Let $M'$ be a maximal ideal. Then $F=R/M'$ is a field and $M$ maps to an ideal $\overline M$ in this field with $\overline M\cdot \overline M=0$. Since $F\cdot F\ne 0$, we conclude $\overline M=0$, i.e. $M\subseteq M'$.

Answer 3

The other solutions have the best elementary solutions, so I'll try to give a distinct way.

The Jacobson radical $J(R)$ of $R$ contains all nilpotent ideals and is contained in all maximal ideals.
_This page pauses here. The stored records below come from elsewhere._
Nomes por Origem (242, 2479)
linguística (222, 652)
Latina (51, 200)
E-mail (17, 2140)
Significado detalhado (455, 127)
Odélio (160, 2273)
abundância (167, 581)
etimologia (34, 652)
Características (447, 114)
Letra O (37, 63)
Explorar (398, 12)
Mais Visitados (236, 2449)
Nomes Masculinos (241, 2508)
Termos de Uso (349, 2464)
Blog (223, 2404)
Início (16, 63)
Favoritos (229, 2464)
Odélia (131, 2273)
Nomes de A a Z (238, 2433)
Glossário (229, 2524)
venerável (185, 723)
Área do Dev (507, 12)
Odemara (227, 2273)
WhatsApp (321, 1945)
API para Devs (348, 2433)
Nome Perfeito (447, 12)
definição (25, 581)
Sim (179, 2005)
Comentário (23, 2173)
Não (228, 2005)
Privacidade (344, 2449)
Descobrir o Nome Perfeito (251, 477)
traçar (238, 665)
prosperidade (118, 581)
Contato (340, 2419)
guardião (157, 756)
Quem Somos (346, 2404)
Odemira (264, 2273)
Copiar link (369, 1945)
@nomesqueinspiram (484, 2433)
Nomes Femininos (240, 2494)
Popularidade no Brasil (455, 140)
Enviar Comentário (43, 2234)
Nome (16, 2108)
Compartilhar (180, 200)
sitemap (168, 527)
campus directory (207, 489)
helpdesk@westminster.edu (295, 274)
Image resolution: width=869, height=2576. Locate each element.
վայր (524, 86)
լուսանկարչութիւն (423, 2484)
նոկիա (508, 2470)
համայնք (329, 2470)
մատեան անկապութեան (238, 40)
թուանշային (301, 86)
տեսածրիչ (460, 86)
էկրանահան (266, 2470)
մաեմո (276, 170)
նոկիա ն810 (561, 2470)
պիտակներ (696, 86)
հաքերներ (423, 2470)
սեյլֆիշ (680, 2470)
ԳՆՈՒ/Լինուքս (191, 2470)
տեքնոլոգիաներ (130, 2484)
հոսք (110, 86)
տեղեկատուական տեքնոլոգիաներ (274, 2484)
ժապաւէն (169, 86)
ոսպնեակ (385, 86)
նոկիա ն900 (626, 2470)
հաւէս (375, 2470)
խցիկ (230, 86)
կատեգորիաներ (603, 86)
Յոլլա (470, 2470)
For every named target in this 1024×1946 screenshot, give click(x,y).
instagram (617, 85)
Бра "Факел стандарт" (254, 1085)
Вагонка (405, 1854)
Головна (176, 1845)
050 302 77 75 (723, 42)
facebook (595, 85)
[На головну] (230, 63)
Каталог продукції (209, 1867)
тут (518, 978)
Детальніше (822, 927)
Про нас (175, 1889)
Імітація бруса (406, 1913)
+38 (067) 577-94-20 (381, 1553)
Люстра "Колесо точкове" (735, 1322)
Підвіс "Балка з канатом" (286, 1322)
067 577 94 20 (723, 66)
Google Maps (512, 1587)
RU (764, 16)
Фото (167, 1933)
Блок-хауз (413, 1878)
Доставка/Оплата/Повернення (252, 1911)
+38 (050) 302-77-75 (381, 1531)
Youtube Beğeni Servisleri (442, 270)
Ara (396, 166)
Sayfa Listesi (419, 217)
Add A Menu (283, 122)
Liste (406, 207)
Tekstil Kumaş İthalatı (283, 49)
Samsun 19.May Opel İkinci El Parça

By these conditions, $M\subseteq J(R)\subseteq M$. Thus, the Jacobson radical is a maximal ideal. Thus, there cannot be any different maximal ideals, since there are no ideals between $M$ and $R$.

Answer 4

The first thing I thought of was the fact that if $M'$ is a maximal ideal of $R$ distinct from $M$, then $M$ and $M'$ are comaximal, i.e., $M + M' = R$. But then we can write $1=am+bm'$, where $m$ and $m'$ belong to $M$ and $M'$, respectively, and $a,b$ belong to $R$. Now, let $x$ be any element of $M$. Then $x=x\cdot1=axm+bxm'=bxm'\in M'$, since $xm\in M^2$ and $M^2=0$. Since $x$ is arbitrary, $M\subseteq M'$, which is impossible unless $M'=M$.